01 – Rêve de Noémie, 29 ans

Adolescente, je dormais beaucoup. Je dors encore beaucoup aujourd’hui mais à cette époque, il n’y avait pas de véritable séparation entre mon sommeil et ma vie éveillée.
Je m’endormais souvent sur le dos, et me voyais endormie, dans cette même position, comme depuis le plafond de ma chambre. Un soir, j’ai eu la sensation qu’une force magnétique me plaquait contre mon lit et m’empêchait de bouger. Une force si puissante qu’elle m’empêchait de me relever, et ce n’était pas un cauchemar, c’était moi, c’était ma chambre, mon lit, je la sentais, impossible de sortir de là, ni même d’ouvrir les yeux. J’entendais les bruits dans le couloir, de l’autre côté de la porte. J’entendais ma mère passer. Je priais pour qu’elle m’entende ou bien devine, ouvre la porte, me libère, je criais, « Maman ! » « Maman ! » à l’intérieur de moi seulement parce qu’aucune voix ne sortait.
J’étais paralysée. Je ne sais plus comment je me suis sortie de là finalement. Mais cela a duré. La nuit avait été terrible. Je me souviens d’avoir lutté, un bon moment, puis repris mon sommeil. La force était toujours présente. Je devrais continuer ma nuit avec elle. De toutes façons elle me dominait.

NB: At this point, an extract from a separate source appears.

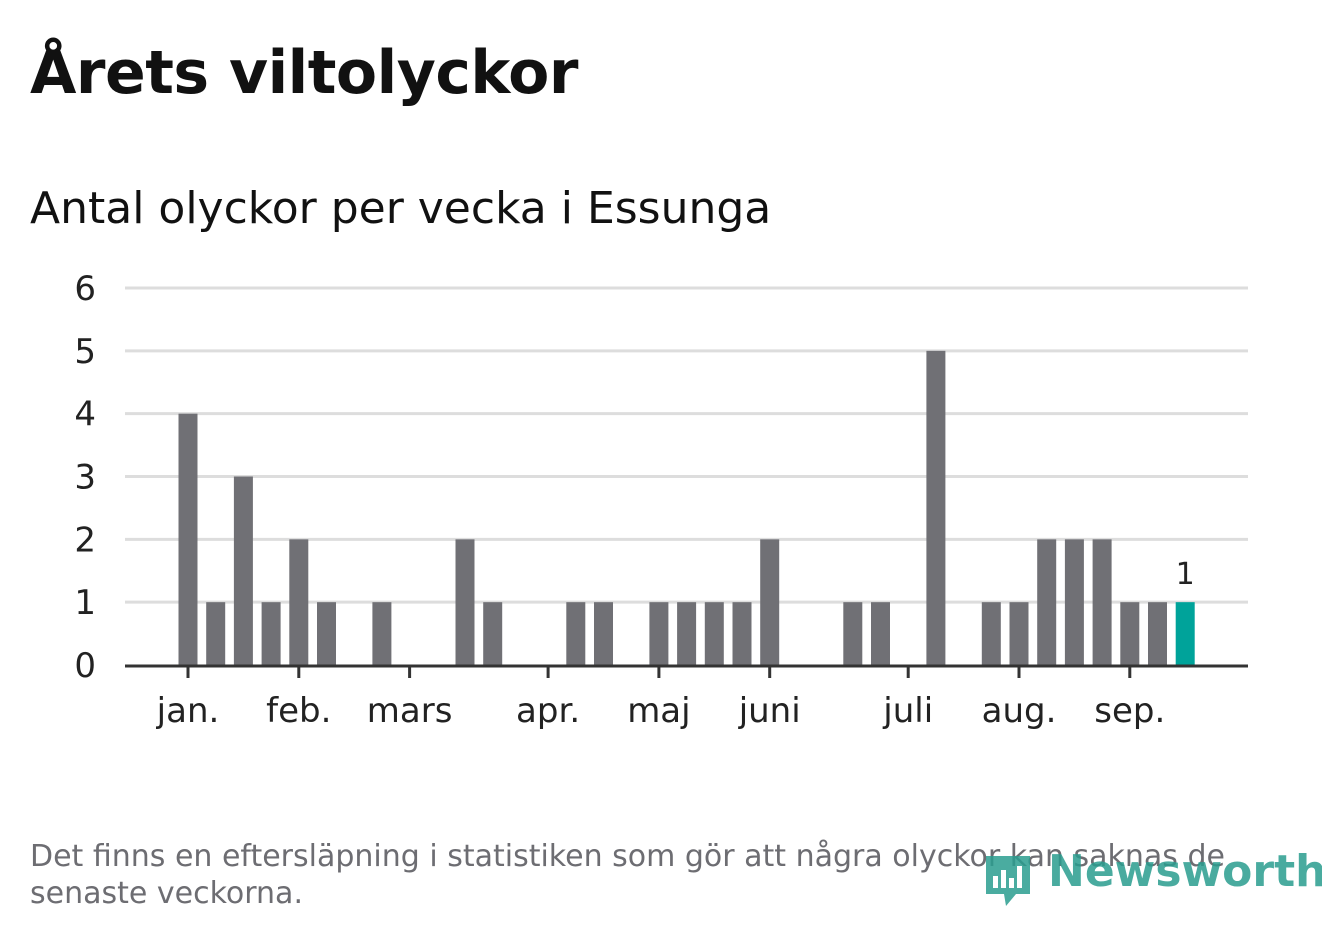 Image resolution: width=1322 pixels, height=939 pixels. Describe the element at coordinates (686, 671) in the screenshot. I see `x-axis` at that location.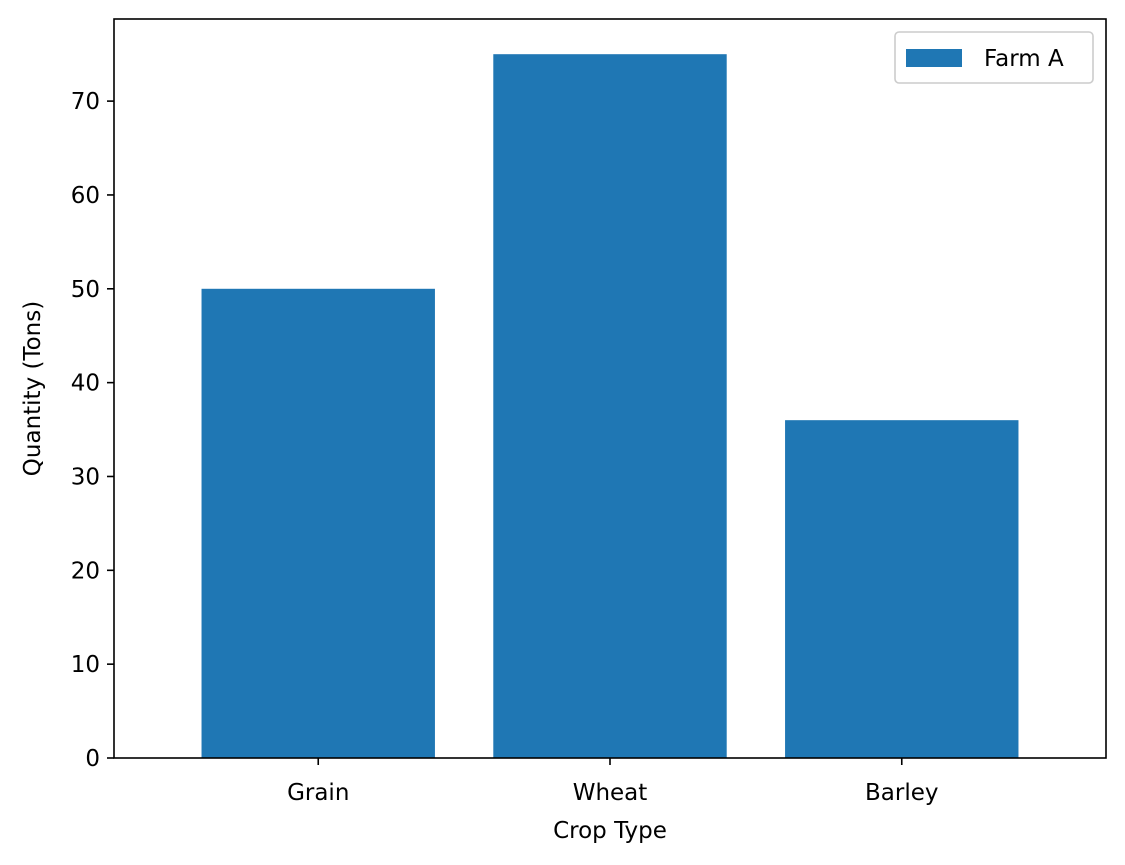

Les nuits suivantes, je m’endormais encore sur le dos, lui faisant face. Un autre phénomène se produisit. Je me voyais dormir, et mon corps, lorsqu’il n’était pas tétanisé, se soulevait à l’horizontale, pour s’élever dans la pièce.
Une nuit j’ai rêvé que ce corps voyageait dans tout l’appartement. Toujours allongé, évanescent, comme un hologramme. Cela me procurait un certain plaisir, mais le fait d’être à la fois ce corps et son spectateur, me terrifiait et me questionne encore. J’avais conscience que ce phénomène était extrêmement rare et fragile. Ce corps sortait de moi, s’élevait, mais ce dédoublement était fugace, et dépendait d’une force qui avait agi à ce moment-là. Elle semblait venir de l’intérieur cette fois-ci. Quelque chose rendait cela possible.
Souvent, par la suite, à des périodes moins angoissées, j’ai rêvé que je savais voler. J’avais la capacité de me transporter d’un point à l’autre de ma chambre. Je pouvais me soulever de quelques centimètres, un mètre à peine, par petits bonds. Cela ne fonctionnait pas à chaque fois. Il fallait une énergie, une concentration nécessaires. Et cela n’avait lieu que dans ma chambre.
Il y avait peut-être quelque chose dans ma chambre. Ou quelque chose en moi qui s’y révélait en dormant. Je ne sais pas ce que c’est. Je l’ai peut-être perdu. Mais où que je sois, je suis prise de cauchemars dès que je m’endors sur le dos.